Your assignment:
There should be no pictures in your answer, only an exact copy of the lines from the one with "At what coordinates should I click to accomplish: Click" through the end of the material.

═══ Provided material ═══

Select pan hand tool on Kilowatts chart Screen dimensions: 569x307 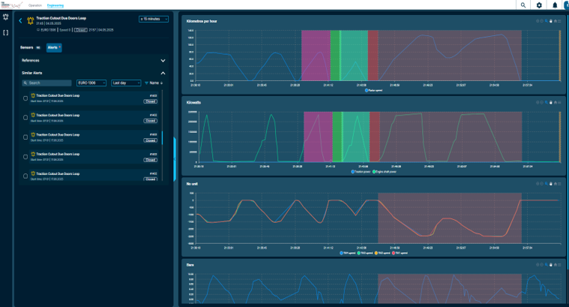[551, 101]
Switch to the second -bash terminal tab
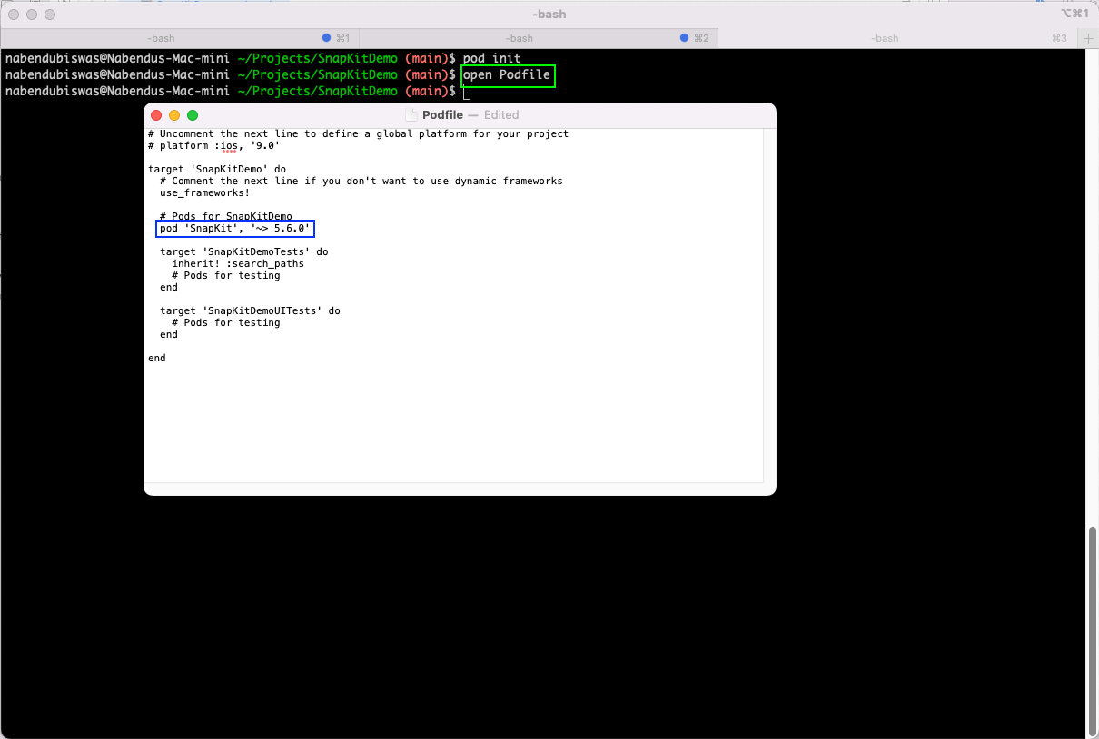The width and height of the screenshot is (1099, 739). coord(519,38)
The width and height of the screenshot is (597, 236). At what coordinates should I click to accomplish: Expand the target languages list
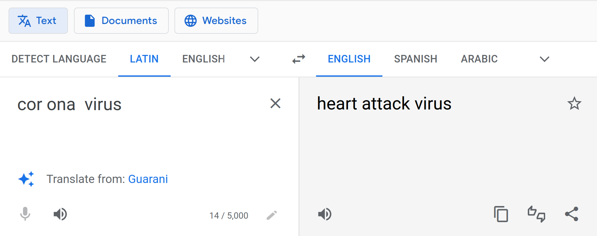tap(544, 59)
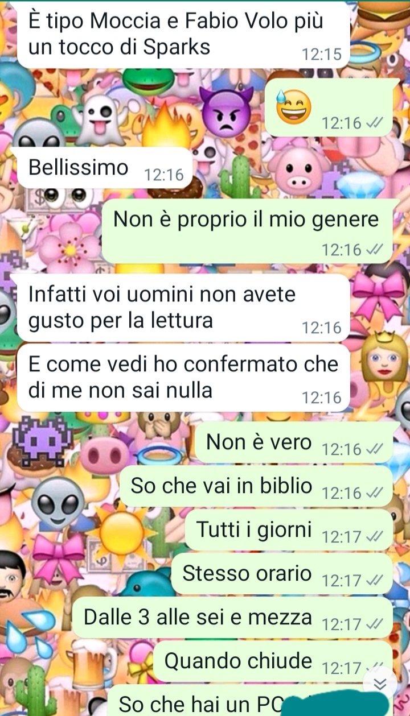Select the 'Quando chiude' message bubble
The width and height of the screenshot is (410, 716).
(x=273, y=661)
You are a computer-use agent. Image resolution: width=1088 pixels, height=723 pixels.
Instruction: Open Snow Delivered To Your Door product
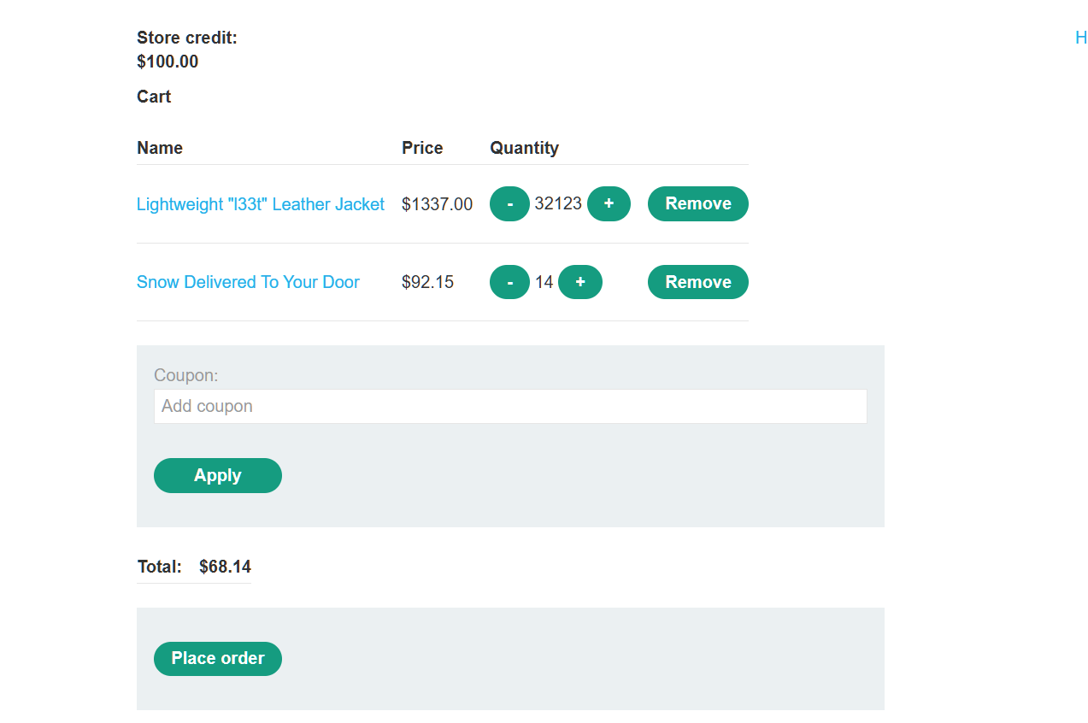(x=248, y=282)
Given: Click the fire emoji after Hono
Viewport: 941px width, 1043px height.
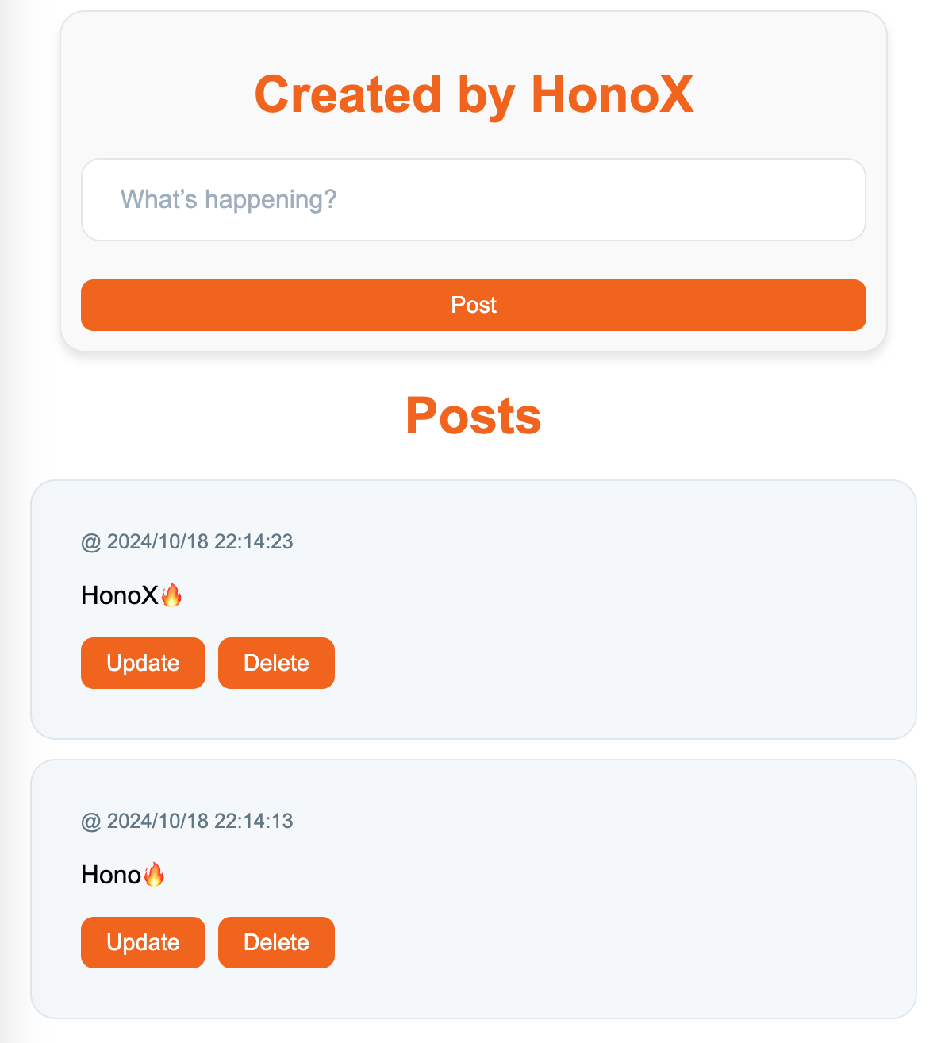Looking at the screenshot, I should 154,874.
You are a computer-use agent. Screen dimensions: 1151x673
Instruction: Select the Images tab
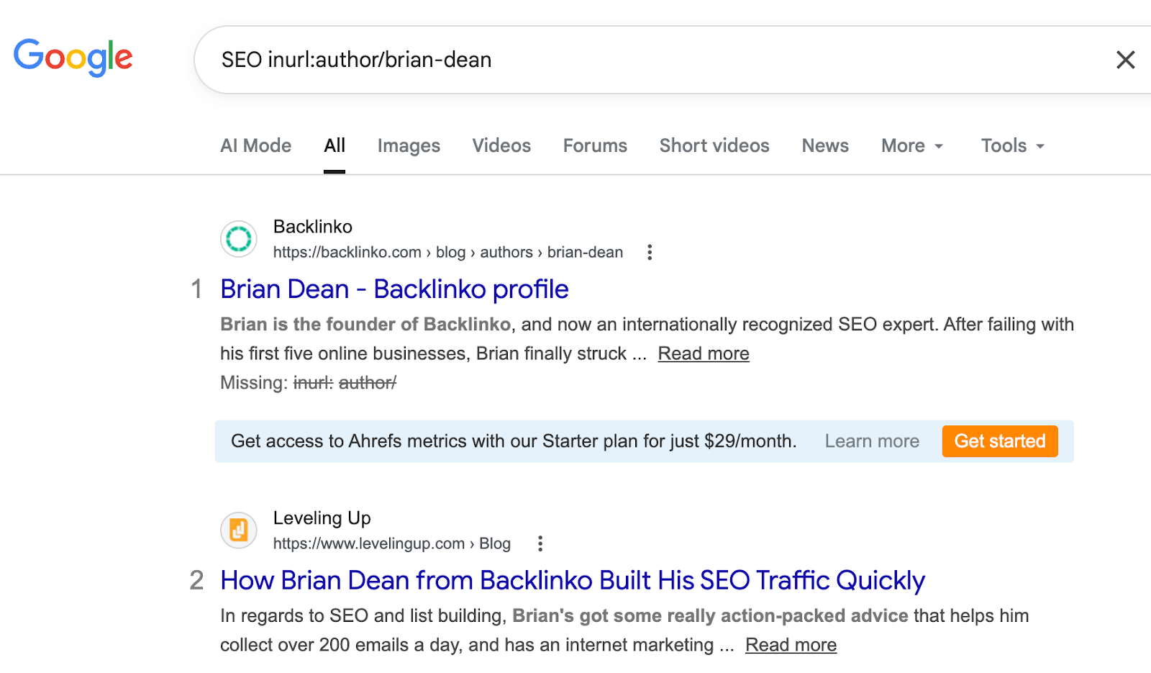pyautogui.click(x=409, y=146)
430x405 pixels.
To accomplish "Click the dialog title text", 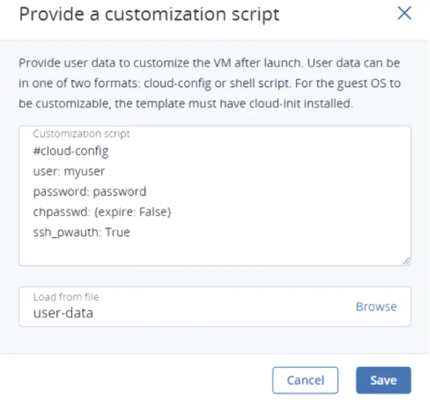I will [x=148, y=14].
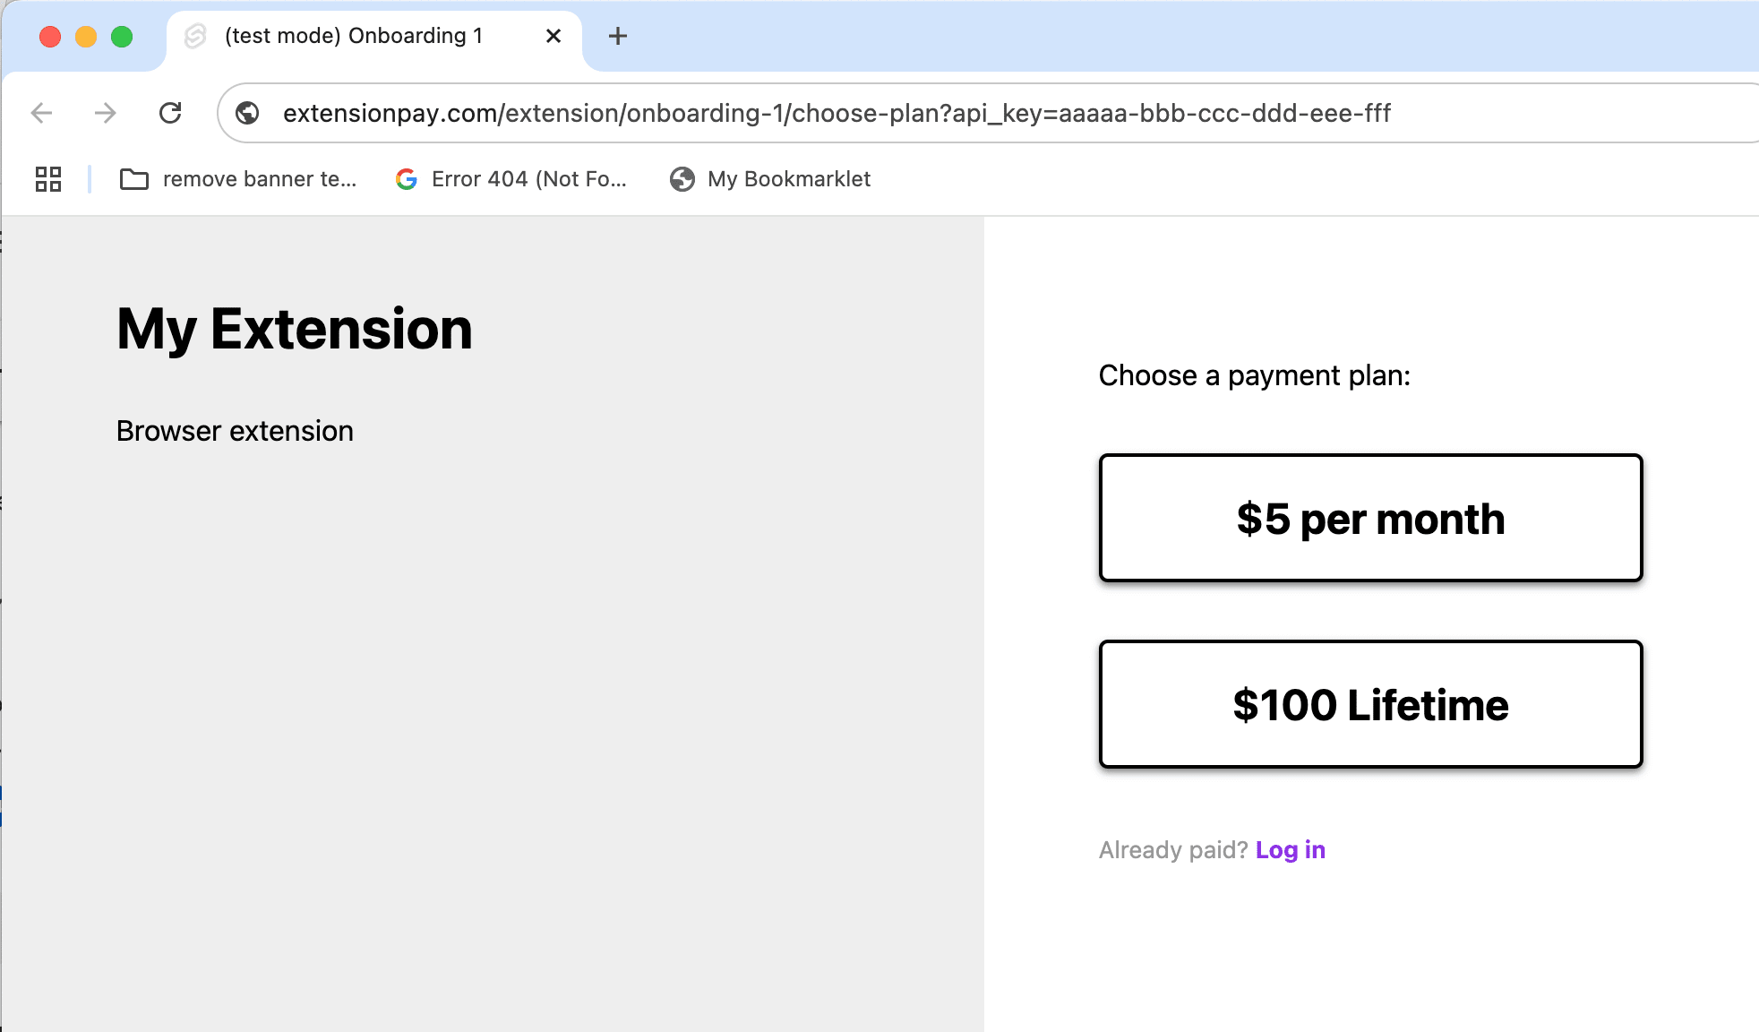The image size is (1759, 1032).
Task: Click the back navigation arrow
Action: pos(40,113)
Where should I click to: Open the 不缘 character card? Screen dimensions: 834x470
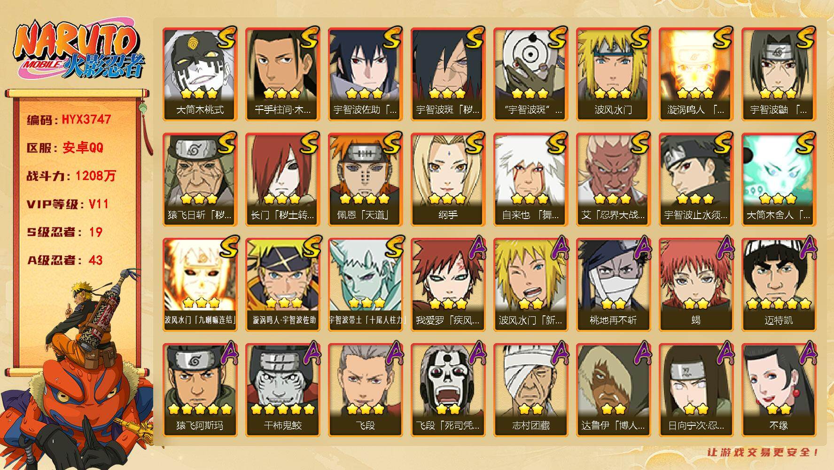(x=779, y=390)
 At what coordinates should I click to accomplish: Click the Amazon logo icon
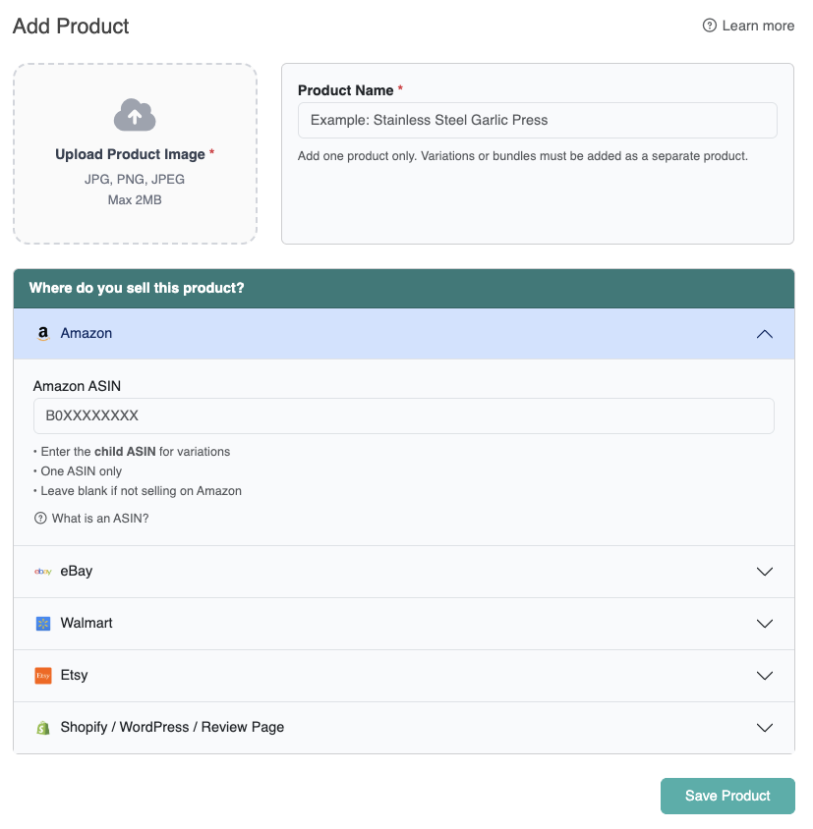[43, 334]
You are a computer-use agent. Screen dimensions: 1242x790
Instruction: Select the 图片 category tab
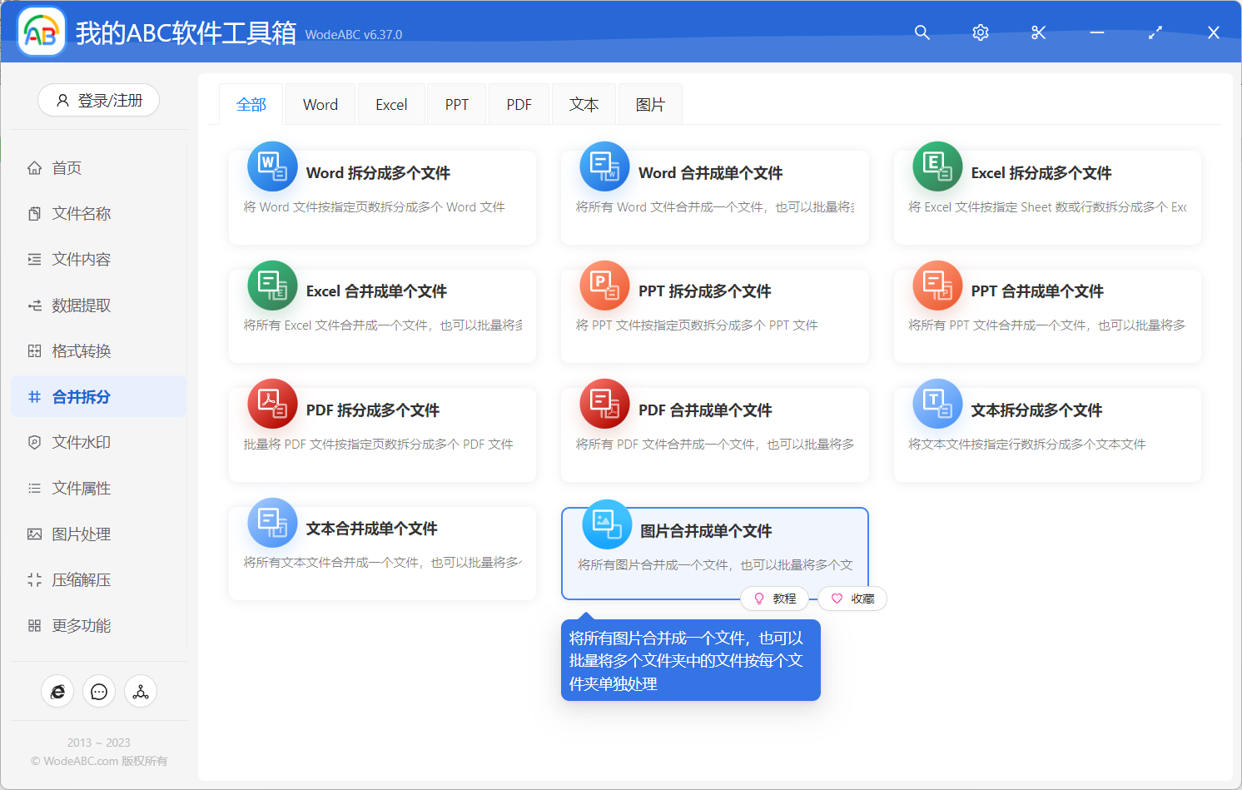tap(650, 103)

═══

Reply:
 At what coordinates should I click to accomplish: Click the Amazon logo icon
[43, 334]
You are a computer-use agent. Screen dimensions: 1242x790
Instruction: Select the 图片 category tab
tap(650, 103)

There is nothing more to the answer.